Bir keşif gününü bitirmenin en güzel yolu sıcacık bir sofraya oturmak. Fırın kebabı, etli ekmek, tirit, bamya çorbası… Hepsi kış soğuğunda hem mideyi hem de ruhu ısıtıyor.

2 GÜNLÜK KONYA ROTASI

1. GÜN / Kültür & Şehir içi

Sabah
• Mevlana Müzesi ve Dergâhı
• Dergâh çevresinde çay/kahve molası
• Müze çıkışı Kültür Sokağı kısa yürüyüş

Öğle Molası
• Etli ekmek veya bamya çorbası tatmalısın

Öğleden sonra
• Karatay Medresesi
• İnce Minareli Medrese

Gün batımı
• Meram Bağları
• Kısa yürüyüş + çay molası

Akşam (Şeb-i Arûs dönemi)
•Mevlana Kültür Merkezi sema töreni (Çok önceden bilet alınmalı)

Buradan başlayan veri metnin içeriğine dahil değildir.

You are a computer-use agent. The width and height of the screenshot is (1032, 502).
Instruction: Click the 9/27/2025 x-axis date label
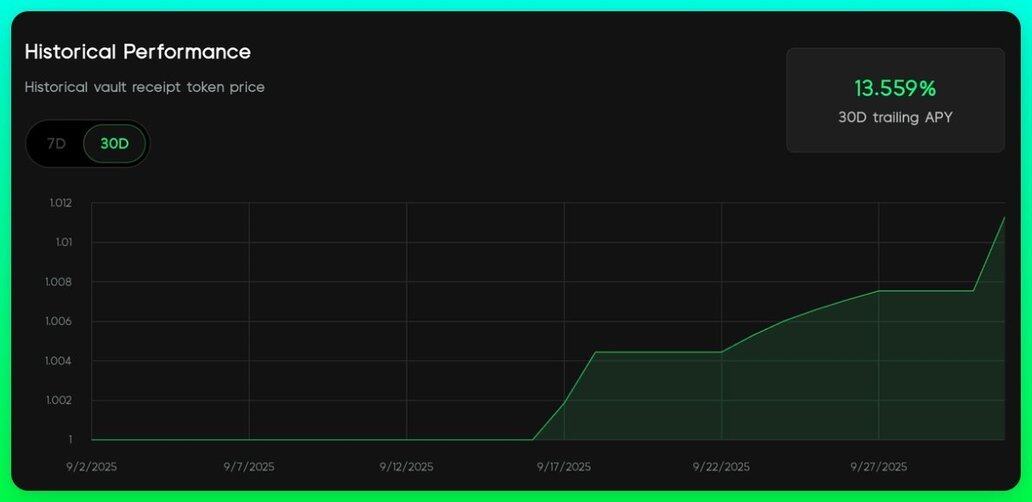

2. GÜN / Doğa & Çevre Rotaları

Sabah
• Meke Gölü (Gün doğumuna yakın gitmek daha etkileyici)

Öğleye doğru
• Kızören Obruğu
• Yanındaki Obruk Hanı (Butik otel ve müze, kahve molası için harika)

Öğleden sonra
• Sille Köyü
• Aya Elena Kilisesi
• Arnavut kaldırımlı sokaklar
• Seramik atölyeleri
• Otantik kafelerde mola

Akşamüstü
• Eğer daha fazla doğayla temas etmek istersen Tropikal Kelebek Bahçesi (şehir içi, kapalı alan)

Akşam
• Fırın kebabı veya tirit ile final

Konya’da geçirilen iki günün sonunda insanın aklında tek bir his kalıyor: dinginlik. Şehir, aralık soğuğunun ortasında, uçsuz bucaksız topraklarda kendinle baş başa kalmanı ve düşüncelerinle yüzleşmeni sağlıyor. Sabah Mevlana Dergâhı’nda başlayan sessizlik, öğleden sonra Sille sokaklarında taşlara karışıyor; akşamüstü bozkırda uzayan gölgelerle birlikte daha da derinleşiyor. Kızören Obruğu’nun kenarında dururken toprak, zaman ve insan arasındaki ilişkiyi yeniden düşünüyorsun. Tropik Kelebek Bahçesi’nin sıcaklığı, Meram’ın serin yürüyüş yolları, İnce Minare’nin göğe çizdiği siluet… Hepsi Konya’nın bambaşka yüzleri.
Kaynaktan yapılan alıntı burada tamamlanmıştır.